A Short Retrospective on January

One month in 2016, and the following has happened:

- I took up boxing again. My 2015 boxing schedule was thrown off by my travels to Pennsylvania and the depression that followed. It's been a challenge - making the lessons consistently with my schedule, lack of transportation, and other mishaps hasn't been the easiest. But, I made that commitment. And I'm honoring it. The gym is awesome and my trainer is great. I don't think I'm the best by any means, but I'm doing it more to become empowered and get into better shape. Plus, it's a lot of fun. It's awesome to realize I'm working out with a bunch of ripped guys - and it doesn't scare me at all. Boxing is also extremely meditative. I can't afford to worry about what I'm doing later when a fist is coming at my head, you know?

- I started volunteering more. I started really volunteering in 2015 at the children's hospital several times, and I've since discovered a group in Phoenix that feeds homeless folks on Sunday evenings. I've only attended one meeting so far, but I'm looking forward to checking it out again tonight.

- Professionally, things are looking WAY up. I can't express how grateful I am for my current situation. !!!!!!!!

- I've met a ton of cool new people this month. Sort of by happenstance, but I'm thankful I've crossed paths with these folks. I also did some things I've not done before - like dancing with people - and some things I haven't done in a long time - like painting.

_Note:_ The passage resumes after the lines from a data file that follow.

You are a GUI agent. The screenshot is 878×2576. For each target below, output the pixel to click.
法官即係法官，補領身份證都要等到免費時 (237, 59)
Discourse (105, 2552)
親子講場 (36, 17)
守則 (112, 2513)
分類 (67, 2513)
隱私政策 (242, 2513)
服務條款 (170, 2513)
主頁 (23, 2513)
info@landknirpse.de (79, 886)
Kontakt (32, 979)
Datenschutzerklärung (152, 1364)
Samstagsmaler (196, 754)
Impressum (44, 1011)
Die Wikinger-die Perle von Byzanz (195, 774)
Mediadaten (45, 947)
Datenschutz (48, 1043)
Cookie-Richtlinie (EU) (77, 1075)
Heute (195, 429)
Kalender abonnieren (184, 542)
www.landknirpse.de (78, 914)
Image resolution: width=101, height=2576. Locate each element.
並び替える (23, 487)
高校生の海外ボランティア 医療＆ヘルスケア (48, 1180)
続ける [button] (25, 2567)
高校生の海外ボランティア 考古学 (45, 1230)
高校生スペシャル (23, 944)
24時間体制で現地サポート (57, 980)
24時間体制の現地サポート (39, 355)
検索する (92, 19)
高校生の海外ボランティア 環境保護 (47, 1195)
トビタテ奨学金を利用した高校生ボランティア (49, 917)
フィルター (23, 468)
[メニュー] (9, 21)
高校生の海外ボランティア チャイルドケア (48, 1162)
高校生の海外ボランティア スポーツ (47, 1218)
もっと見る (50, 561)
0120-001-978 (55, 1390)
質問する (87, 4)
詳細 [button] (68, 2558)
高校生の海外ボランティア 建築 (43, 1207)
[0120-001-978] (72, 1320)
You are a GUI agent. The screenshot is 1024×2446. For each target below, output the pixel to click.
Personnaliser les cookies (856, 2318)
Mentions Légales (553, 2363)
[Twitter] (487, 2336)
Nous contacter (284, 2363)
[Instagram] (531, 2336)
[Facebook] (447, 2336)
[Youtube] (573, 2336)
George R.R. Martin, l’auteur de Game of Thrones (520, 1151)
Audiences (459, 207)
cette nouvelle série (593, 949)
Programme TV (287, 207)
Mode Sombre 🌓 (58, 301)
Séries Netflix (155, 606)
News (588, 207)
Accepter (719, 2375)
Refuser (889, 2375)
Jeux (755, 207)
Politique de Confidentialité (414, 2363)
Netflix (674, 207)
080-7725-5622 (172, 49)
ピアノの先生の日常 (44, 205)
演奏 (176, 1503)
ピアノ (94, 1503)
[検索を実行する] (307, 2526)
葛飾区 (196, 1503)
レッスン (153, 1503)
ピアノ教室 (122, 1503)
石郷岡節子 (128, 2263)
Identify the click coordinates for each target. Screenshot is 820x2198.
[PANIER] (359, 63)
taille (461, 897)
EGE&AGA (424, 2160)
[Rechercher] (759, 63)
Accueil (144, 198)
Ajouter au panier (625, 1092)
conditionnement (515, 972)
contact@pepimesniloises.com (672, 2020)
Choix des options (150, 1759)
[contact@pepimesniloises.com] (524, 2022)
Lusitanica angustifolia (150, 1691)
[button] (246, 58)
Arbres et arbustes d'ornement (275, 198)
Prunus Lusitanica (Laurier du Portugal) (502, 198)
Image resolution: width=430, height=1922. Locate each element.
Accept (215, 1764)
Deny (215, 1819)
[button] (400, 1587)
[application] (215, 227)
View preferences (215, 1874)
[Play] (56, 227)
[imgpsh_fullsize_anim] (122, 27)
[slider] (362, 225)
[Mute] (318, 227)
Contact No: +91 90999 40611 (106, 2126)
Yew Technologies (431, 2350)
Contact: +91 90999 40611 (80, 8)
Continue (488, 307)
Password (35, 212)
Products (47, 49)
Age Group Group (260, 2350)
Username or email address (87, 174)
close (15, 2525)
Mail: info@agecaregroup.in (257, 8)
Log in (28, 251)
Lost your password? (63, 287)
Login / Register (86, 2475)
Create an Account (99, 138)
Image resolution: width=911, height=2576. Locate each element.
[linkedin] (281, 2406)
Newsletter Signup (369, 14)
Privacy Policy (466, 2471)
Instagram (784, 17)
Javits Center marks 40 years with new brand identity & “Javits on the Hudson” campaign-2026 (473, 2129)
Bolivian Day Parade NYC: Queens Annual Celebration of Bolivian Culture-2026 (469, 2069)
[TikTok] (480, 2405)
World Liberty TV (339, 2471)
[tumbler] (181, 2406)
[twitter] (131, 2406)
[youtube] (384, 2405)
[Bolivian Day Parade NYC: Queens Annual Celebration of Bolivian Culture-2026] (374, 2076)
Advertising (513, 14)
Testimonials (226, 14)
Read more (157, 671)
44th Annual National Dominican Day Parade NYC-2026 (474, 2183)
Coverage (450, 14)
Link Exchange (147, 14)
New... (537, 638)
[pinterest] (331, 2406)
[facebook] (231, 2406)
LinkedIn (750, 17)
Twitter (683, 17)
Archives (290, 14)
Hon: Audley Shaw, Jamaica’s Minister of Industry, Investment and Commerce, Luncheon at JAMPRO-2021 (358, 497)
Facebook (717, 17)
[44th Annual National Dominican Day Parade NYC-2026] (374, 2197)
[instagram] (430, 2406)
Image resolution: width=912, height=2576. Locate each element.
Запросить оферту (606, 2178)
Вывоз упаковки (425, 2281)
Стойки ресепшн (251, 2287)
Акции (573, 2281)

- Writing-wise - and probably most relevant to this post - I went to a group meet-up and also had two poems rejected. It's quite all right to me; writers get rejected all the damn time. I haven't had my work critiqued or workshopped in forever, and I'm sure it shows. It's probably time to change that. Therefore, next time I head to a writing group, I'm bringing my work to be torn apart. WHICH IS TERRIFYING but that's the only way I'm going to grow ... right?

So! On that note. I'm glad January was great. My goals for February are to work on taking care of my actual body (i.e., following up with a few medical appointments I have planned) and exercising restraint and self-respect when it comes to people (i.e., focusing less on people I seem to have to fight for attention from). And to return to Toastmasters. I stopped going because I felt like a mooch for not paying my membership. :/

I think I can do it. I hope so anyway.